__Given exercise A__. Will you output as a Markdown table, with columns Row and Record line and no blank lines, the part of the records that opens with the line containing "so click(x=836, y=284)." and closes with the line containing "coordinates (419, 212)."?

- - - -

I've definitely heard about being vulnerable and pointing forward your own wants and needs.
But the next level of painting the picture, because I know we've all experienced, I know for sure
I have thinking I'm communicating very clearly what I need or what I want and then feeling
thoroughly disappointed. And then having the conversation and Jay being like, no, but I did,
but I tried, you know, and it's like, oh, but that's not how I wanted it.
So painting the picture and then I believe that we almost universally attract the perfect person to teach us the lesson or provide the balance that we so desperately crave or want in our lives.
And that's why we are so attracted to it initially. And then, yes, it becomes the primary source of irritation and you want to throttle them.
I love the idea of integrating this idea that we make each other better, but we have to allow for it.
I want to go back to the dating stage, the initial stage.
You talked about it being the vetting stage.
I do wonder if we, I mean, I don't know that any of us are ever really taught how to vet in the dating stage.
I don't know that we're doing it very well.
I certainly did not.
I would never want to go back to that stage.
If I never have to again, I would be the happiest in the world.
So what do we need to know or what should we have been taught about the dating stage that we weren't?
Where are we messing it up?
Okay. Great question.
So in the dating stage, what often happens is people go in.
And even though, you know, which I'm very happy about, even though the world is now building more emotional literacy and we're learning to self-enquire more and become more introspective and there's a huge movement towards that, still the vast, vast, vast majority of people go into dating, look.

- - - -

__Given exercise B__. Can you reproduce word for word the part of the dating conversation that opens with the words containing "I don't know that we're" and closes with "Okay. Great question."?

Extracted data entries
- - - -

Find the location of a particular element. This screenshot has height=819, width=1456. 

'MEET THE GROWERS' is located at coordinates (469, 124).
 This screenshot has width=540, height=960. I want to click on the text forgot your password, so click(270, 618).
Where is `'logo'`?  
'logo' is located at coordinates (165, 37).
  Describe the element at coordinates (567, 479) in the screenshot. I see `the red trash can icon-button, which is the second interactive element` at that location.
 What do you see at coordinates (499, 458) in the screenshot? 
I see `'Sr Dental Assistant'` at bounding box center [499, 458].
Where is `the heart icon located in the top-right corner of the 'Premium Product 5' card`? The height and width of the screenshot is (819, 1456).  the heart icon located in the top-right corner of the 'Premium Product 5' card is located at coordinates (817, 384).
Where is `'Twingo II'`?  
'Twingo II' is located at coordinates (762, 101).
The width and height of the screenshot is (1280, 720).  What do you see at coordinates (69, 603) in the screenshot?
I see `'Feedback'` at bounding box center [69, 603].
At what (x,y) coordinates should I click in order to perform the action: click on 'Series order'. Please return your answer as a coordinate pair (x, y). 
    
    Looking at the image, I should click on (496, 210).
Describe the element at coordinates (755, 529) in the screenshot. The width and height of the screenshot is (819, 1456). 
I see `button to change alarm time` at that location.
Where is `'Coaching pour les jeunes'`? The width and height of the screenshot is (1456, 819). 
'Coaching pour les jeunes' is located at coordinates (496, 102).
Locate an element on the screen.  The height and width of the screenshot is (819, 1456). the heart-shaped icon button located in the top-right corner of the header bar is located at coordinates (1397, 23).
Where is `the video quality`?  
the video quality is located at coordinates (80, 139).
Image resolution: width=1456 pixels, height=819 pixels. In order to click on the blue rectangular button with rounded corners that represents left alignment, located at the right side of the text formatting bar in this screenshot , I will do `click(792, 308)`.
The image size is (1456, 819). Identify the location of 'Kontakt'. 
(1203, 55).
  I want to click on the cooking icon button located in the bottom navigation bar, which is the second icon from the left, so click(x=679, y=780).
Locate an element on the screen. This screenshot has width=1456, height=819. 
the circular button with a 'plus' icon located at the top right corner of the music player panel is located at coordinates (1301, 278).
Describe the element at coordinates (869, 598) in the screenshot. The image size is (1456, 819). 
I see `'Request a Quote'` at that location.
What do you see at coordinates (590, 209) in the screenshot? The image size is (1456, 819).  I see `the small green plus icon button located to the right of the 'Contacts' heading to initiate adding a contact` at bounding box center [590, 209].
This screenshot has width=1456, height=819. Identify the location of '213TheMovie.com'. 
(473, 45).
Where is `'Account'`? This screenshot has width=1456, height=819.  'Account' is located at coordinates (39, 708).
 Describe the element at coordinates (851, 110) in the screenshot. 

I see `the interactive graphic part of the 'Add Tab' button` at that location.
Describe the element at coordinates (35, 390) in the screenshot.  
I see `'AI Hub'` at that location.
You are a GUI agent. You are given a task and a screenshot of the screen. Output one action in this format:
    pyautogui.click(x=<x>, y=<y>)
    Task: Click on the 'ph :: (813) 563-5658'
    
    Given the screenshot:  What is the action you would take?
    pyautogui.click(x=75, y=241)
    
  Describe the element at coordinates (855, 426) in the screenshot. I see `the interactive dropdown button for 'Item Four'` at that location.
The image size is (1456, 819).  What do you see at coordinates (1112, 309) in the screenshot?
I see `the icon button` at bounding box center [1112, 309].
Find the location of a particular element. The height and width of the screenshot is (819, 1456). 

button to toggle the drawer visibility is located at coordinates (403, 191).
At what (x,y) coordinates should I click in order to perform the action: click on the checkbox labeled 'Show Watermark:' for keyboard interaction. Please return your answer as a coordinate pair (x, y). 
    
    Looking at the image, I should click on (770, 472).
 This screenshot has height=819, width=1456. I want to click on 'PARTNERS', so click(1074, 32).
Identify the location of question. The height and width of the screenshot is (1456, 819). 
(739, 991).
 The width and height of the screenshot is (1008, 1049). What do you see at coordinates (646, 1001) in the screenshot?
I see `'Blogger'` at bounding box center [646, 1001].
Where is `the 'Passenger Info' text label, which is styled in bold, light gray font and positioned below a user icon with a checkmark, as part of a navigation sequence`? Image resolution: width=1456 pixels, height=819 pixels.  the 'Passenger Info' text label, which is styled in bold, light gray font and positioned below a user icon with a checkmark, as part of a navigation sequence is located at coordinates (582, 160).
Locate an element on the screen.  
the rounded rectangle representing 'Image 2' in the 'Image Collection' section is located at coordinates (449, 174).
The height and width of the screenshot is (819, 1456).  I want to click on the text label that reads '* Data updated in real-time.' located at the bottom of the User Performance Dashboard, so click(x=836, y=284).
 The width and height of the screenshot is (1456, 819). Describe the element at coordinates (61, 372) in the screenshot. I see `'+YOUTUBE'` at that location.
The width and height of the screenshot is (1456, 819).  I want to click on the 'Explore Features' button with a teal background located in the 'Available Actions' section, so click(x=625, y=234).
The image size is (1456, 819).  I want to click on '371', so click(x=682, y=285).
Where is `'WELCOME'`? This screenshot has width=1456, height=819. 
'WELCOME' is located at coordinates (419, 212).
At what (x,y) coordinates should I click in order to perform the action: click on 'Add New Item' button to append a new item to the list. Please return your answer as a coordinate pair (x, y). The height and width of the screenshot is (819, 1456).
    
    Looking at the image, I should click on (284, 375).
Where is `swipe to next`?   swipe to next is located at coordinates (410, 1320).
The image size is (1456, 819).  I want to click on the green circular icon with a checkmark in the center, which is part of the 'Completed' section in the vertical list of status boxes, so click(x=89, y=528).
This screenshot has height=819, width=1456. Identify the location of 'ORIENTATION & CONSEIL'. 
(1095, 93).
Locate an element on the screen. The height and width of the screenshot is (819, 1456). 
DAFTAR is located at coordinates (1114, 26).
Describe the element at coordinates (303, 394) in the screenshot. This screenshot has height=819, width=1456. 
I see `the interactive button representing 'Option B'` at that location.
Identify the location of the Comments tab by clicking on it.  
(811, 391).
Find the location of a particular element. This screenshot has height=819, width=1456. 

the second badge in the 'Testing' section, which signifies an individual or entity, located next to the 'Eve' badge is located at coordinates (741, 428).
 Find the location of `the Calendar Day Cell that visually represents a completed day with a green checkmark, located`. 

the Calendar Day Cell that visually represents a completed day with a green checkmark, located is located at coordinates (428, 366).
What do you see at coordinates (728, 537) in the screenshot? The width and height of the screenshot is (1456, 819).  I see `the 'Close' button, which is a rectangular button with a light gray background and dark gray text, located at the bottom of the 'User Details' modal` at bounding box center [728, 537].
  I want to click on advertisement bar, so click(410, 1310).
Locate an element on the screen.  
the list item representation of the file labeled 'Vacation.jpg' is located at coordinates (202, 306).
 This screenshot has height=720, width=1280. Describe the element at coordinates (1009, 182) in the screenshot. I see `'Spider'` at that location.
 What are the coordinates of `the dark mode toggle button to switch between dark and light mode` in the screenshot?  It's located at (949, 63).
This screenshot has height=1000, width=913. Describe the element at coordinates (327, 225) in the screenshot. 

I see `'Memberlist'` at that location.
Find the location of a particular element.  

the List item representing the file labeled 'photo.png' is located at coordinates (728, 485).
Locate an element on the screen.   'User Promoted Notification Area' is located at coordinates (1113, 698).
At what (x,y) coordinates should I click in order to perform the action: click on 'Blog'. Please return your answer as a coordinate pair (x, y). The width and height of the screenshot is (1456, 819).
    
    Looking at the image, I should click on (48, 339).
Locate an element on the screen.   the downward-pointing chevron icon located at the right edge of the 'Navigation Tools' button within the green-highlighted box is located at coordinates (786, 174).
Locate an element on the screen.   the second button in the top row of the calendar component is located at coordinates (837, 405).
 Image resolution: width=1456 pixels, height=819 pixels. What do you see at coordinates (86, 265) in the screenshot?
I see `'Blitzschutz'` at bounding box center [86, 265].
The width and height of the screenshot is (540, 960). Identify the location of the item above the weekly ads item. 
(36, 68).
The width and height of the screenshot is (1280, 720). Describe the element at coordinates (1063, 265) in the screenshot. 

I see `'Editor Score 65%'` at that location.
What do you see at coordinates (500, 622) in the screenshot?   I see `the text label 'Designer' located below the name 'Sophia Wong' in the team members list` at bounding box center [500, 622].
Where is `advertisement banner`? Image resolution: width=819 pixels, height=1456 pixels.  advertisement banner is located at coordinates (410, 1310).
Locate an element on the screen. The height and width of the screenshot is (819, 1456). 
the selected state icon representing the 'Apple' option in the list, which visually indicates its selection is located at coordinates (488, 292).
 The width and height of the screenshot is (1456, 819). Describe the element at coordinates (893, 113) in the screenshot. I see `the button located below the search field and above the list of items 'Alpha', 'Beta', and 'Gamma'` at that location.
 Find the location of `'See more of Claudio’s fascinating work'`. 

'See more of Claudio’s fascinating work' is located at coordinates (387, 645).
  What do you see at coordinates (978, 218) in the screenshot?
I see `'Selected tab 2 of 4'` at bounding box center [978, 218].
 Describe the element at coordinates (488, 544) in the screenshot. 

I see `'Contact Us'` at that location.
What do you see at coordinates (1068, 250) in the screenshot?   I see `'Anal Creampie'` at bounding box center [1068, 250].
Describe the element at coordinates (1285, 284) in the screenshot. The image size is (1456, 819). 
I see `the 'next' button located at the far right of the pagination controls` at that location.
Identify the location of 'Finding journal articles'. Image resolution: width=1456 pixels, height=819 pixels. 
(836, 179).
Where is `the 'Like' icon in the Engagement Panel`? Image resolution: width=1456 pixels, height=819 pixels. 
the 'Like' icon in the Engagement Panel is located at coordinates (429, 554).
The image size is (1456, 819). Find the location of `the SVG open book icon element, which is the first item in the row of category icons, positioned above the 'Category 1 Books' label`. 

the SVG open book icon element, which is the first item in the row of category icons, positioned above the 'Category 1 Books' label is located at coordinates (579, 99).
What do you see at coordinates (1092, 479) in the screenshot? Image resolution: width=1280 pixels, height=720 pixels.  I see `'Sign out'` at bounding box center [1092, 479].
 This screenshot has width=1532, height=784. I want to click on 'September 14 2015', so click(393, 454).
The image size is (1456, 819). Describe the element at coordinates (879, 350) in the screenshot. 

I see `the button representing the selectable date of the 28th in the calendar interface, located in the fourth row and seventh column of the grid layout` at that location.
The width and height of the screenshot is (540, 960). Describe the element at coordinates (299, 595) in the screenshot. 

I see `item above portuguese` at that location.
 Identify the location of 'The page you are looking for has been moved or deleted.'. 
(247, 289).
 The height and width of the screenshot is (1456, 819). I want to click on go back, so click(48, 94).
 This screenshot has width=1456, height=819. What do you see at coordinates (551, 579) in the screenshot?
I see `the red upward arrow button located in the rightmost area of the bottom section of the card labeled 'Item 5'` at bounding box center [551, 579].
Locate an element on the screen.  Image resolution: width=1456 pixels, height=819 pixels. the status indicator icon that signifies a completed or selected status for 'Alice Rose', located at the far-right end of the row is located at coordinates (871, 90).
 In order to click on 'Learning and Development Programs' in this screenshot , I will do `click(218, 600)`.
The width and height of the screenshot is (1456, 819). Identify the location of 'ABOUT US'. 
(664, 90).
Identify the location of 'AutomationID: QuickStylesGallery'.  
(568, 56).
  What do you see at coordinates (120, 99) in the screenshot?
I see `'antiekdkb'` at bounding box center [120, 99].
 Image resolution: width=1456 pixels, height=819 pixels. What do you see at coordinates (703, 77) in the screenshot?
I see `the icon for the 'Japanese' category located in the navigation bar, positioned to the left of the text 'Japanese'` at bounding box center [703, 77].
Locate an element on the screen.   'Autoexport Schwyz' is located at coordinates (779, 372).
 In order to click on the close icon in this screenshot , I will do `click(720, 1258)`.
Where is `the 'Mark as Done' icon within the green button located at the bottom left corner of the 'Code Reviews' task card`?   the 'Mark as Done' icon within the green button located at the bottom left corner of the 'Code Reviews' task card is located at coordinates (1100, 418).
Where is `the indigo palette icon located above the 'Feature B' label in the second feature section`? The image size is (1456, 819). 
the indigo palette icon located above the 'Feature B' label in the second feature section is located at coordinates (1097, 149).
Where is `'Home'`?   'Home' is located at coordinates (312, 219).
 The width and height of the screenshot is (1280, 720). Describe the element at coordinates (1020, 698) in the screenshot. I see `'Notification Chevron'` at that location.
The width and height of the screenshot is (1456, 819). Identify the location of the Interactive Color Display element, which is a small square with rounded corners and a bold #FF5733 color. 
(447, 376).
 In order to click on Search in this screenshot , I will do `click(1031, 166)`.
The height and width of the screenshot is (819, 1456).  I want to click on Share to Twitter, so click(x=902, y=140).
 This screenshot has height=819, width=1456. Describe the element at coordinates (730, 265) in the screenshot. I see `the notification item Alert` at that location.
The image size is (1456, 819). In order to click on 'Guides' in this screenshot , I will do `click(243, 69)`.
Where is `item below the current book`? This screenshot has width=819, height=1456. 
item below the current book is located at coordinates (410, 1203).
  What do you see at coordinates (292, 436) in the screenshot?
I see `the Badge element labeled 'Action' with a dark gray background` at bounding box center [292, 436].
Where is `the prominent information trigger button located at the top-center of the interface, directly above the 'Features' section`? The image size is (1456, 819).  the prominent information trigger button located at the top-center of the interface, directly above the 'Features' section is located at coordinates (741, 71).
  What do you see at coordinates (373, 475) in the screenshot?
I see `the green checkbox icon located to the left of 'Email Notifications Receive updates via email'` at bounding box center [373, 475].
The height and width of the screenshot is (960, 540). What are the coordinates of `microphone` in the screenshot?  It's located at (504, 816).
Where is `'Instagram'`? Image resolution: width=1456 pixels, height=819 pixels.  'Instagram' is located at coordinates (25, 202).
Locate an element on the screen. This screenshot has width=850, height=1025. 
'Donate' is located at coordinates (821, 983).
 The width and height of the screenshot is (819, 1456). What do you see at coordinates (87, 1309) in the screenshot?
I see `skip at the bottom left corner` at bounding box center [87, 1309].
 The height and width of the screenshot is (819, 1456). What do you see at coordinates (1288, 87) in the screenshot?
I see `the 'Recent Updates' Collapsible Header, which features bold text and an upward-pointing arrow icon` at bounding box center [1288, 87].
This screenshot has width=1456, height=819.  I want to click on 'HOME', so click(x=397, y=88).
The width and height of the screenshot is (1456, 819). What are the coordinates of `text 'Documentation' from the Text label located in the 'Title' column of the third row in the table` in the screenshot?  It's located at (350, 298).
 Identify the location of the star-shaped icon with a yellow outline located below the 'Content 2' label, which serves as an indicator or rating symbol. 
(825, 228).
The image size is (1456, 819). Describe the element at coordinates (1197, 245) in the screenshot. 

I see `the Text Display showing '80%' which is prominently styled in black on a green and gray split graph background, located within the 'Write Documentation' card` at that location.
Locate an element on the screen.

- - - -

__Task output A__.
| Row | Record line |
|---|---|
| 1 | The height and width of the screenshot is (819, 1456).  I want to click on the text label that reads '* Data updated in real-time.' located at the bottom of the User Performance Dashboard, so click(x=836, y=284). |
| 2 |  The width and height of the screenshot is (1456, 819). Describe the element at coordinates (61, 372) in the screenshot. I see `'+YOUTUBE'` at that location. |
| 3 | The width and height of the screenshot is (1456, 819).  I want to click on the 'Explore Features' button with a teal background located in the 'Available Actions' section, so click(x=625, y=234). |
| 4 | The image size is (1456, 819).  I want to click on '371', so click(x=682, y=285). |
| 5 | Where is `'WELCOME'`? This screenshot has width=1456, height=819.  |
| 6 | 'WELCOME' is located at coordinates (419, 212). |

__Task output B__.
I don't know that we're doing it very well.
I certainly did not.
I would never want to go back to that stage.
If I never have to again, I would be the happiest in the world.
So what do we need to know or what should we have been taught about the dating stage that we weren't?
Where are we messing it up?
Okay. Great question.